Evocación a Juan Almeida

Juan Almeida estuvo toda su vida de pie en tierra con Fidel y la Revolución. Foto: Archivo Granma

Juan Almeida estuvo toda su vida de pie en tierra con Fidel y la Revolución. Foto: Archivo Granma

Hace hoy 90 años nació un habanero, Juan Almeida Bosque, quien desde sus 81 años vividos, entregó 57, o sea, casi las tres cuartas partes a la lucha revolucionaria, integrado a la vanguardia de los que más se sacrificaron o arriesgaron por la libertad de su pueblo y la dignificación de la patria.

En Cuba, las diferentes etapas de la Revolución se caracterizaron por sacudidas telúricas, radicales, llevadas al trasfondo de las problemáticas sociales; empeños de tanta grandeza motivaron a hombres y mujeres que respondieron al llamado de su momento, afrontando las consecuencias del magno compromiso para defender principios impostergables en bien de las mayorías.

Uno de ellos fue Almeida, quien andaba buscando caminos para ir en pos de la soñada justicia social y los encontró en el programa planteado por Fidel Castro, junto al que combatió como uno más en aquel ejemplo reivindicador que fue el asalto al Moncada, porque su aguante ya no podía más, viendo a su país convertido en una Neocolonia por los politiqueros, quienes lo habían vendido bien barato al capital del imperio yanqui.

En lo adelante solo tuvo por objetivo el entregarse por entero a la lucha como soldado del pueblo, y si después del memorable 26 de julio de 1953 en Santiago de Cuba vivió los avatares del Presidio Político, del exilio en México, la odisea del yate Granma y la dura experiencia guerrillera, solo supo ver en cada una de esas muchas páginas de su existencia lecciones en las que fue llenándose de vivencias para aprender el difícil oficio del revolucionario.

Y no hablemos de cuánto hizo después, siempre entre los primeros, sin apenas tomarse un alto para disfrutar la victoria, porque el Comandante en Jefe lo había alertado acerca de que a partir de entonces todo sería más difícil y así ha sido.
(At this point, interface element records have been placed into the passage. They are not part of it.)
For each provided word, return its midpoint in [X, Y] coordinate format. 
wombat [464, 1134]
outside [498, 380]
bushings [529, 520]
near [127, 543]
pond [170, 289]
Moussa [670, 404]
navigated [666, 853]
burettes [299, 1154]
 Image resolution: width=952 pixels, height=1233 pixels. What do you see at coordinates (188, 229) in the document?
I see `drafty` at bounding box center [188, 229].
Sin pretender otra cosa que cumplir con su deber al precio que fuera necesario, aquel albañil pobre y para colmo negro saltó de su total anonimato a la condición de indiscutido héroe para la sociedad.

La historia personal de Juan Almeida Bosque se parece a la de Antonio Maceo, en similitudes de origen, valor, talento político, capacidad como organizador y fidelidad a la causa.

La fecha de cumpleaños de alguien es siempre un acontecimiento suficientemente feliz para los más allegados, pero si el homenaje trasciende el marco familiar y se celebra, como ahora se hace, las razones para tal dimensión hay que buscarlas en la historia del país, ya que es en ella donde tiene su definitivo sitial.